For defence companies:

  • Set up structures and programmes so as to include workers at all levels in decarbonisation and diversification planning and implementation;

  • Create contractual clauses for companies along your global supply chain to comply with, or improve upon, US and UK environmental and employment standards;

  • Make your GHG emissions and other environmental impact data publicly available;

  • Work with suppliers to estimate upstream emissions and environmental impacts for each product and identify opportunities for switching to more environmentally benign inputs;

  • Understand the downstream emissions of customers for each of your products and solutions.

 

“…on the one hand, I am really grateful that I have such a secure job in a secure industry but, on the other hand, it would be wonderful if my job didn’t necessarily have to exist”

— Male defence worker, US

 
 

For trade unions:

  • Create more opportunities for education and dialogue around decarbonization, diversification and Just Transition with rank-and-file defence sector workers;

  • Increase work on building solidarity with, and including the perspectives of, workers in Eastern Europe and the Global South who are supplying the defence sector;

  • Prioritise unionising the ‘green’ sector and improving job security and pay in this sector so that these jobs begin to become more attractive to workers;

  • Press for company forward planning, with consultation from rank-and-file workers, to ensure a Just Transition for their workforce.

 
 
 

For national governments:

  • Enact legislation to include defence sector greenhouse gas emissions in national carbon accounting;

  • Supply significant ring-fenced funding to enable the defence sector to decarbonise and address its other environmental issues, including the retraining of workers;

  • Create contractual obligations for private companies that supply the MoD/DoD to work to high environmental standards and reduced greenhouse gases;

  • Consider transitioning security policies and budget priorities to a ‘human security’ approach, addressing the global and national poverty, inequality, health and environmental crises and investing in the jobs that would accompany this;

  • Set up a UK-wide Just Transition Commission, and US-wide equivalent, to ensure that workers’ voice is central to guiding net zero and other environmental policies.

 

“There is an awful lot we can do with minimal investment and, actually, it would incur long-term savings for the defence sector.

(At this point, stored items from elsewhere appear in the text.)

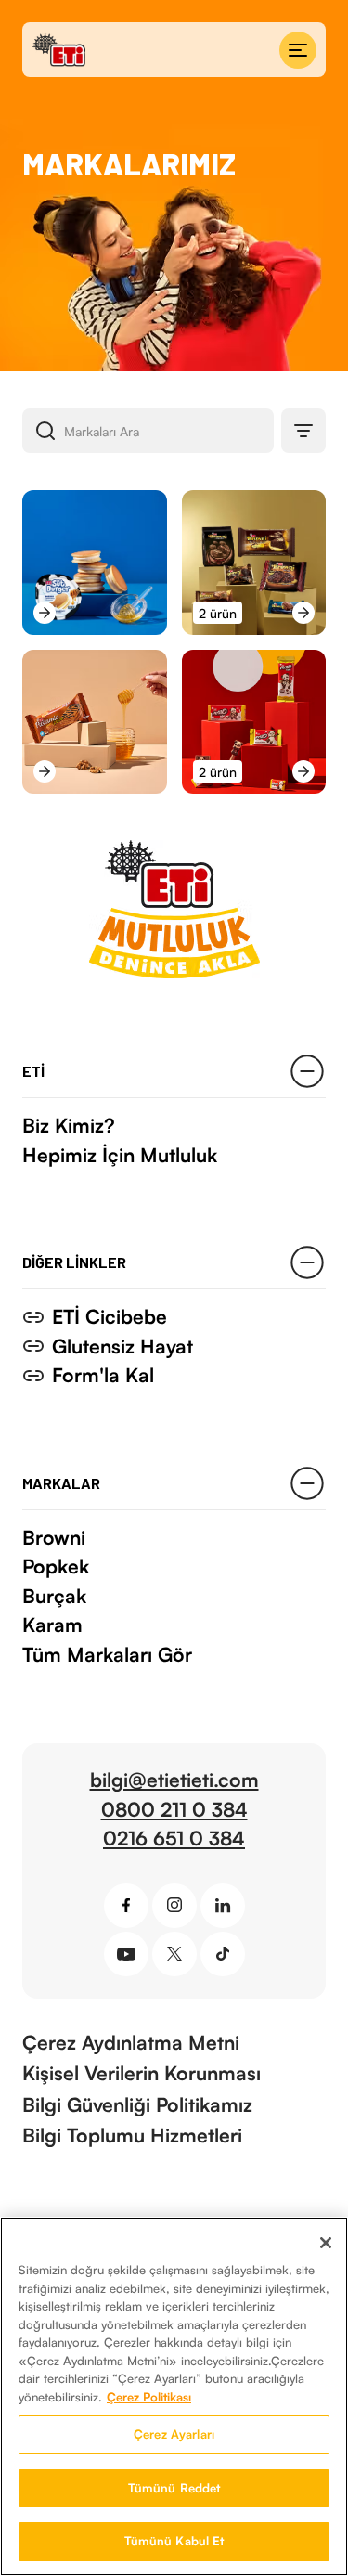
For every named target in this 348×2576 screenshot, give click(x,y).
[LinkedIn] (222, 1905)
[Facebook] (126, 1905)
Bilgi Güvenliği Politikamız (137, 2104)
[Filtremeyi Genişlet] (303, 430)
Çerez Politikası (149, 2396)
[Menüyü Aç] (297, 50)
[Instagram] (174, 1905)
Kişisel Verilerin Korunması (141, 2073)
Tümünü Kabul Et (174, 2540)
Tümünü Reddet (174, 2487)
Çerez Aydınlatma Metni (130, 2042)
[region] (174, 2396)
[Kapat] (325, 2242)
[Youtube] (126, 1954)
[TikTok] (222, 1954)
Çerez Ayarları (174, 2434)
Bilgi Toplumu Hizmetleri (132, 2135)
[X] (174, 1954)
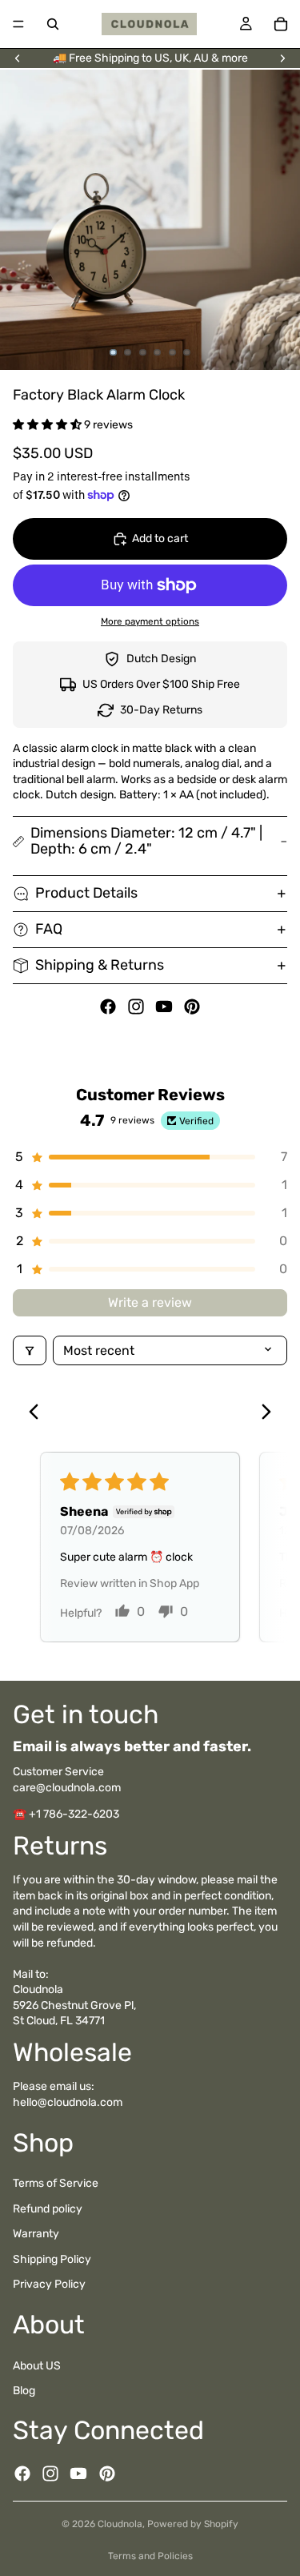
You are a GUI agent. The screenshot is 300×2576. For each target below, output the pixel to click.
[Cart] (280, 24)
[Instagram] (136, 1006)
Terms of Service (55, 2183)
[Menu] (18, 24)
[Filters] (29, 1350)
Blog (24, 2391)
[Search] (52, 24)
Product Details (86, 893)
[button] (48, 425)
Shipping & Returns (99, 965)
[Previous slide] (17, 58)
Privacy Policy (49, 2285)
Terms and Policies (150, 2556)
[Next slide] (282, 58)
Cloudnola (120, 2524)
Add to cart (160, 538)
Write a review (150, 1302)
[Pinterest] (192, 1006)
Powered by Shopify (192, 2524)
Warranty (36, 2234)
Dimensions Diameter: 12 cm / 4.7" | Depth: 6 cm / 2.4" (146, 841)
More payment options (150, 621)
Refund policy (47, 2209)
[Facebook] (108, 1006)
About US (37, 2366)
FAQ (48, 929)
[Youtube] (164, 1006)
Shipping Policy (52, 2259)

For example, solar panels – the facilities that I work in don’t have a single solar panel”

— Male defence worker, UK

 
 
 

For NGOS:

  • Link up with trade unions on relevant shared interests around achieving a Just Transition;

  • Consider focussing on the defence sector as a possible contributor to the problems and solutions you are working on.

  • For defence sector workers:

  • Propose decarbonisation, diversification and Just Transition education and dialogue in your company and union;

  • Demand greater consultation and inclusion in company decision-making on these topics.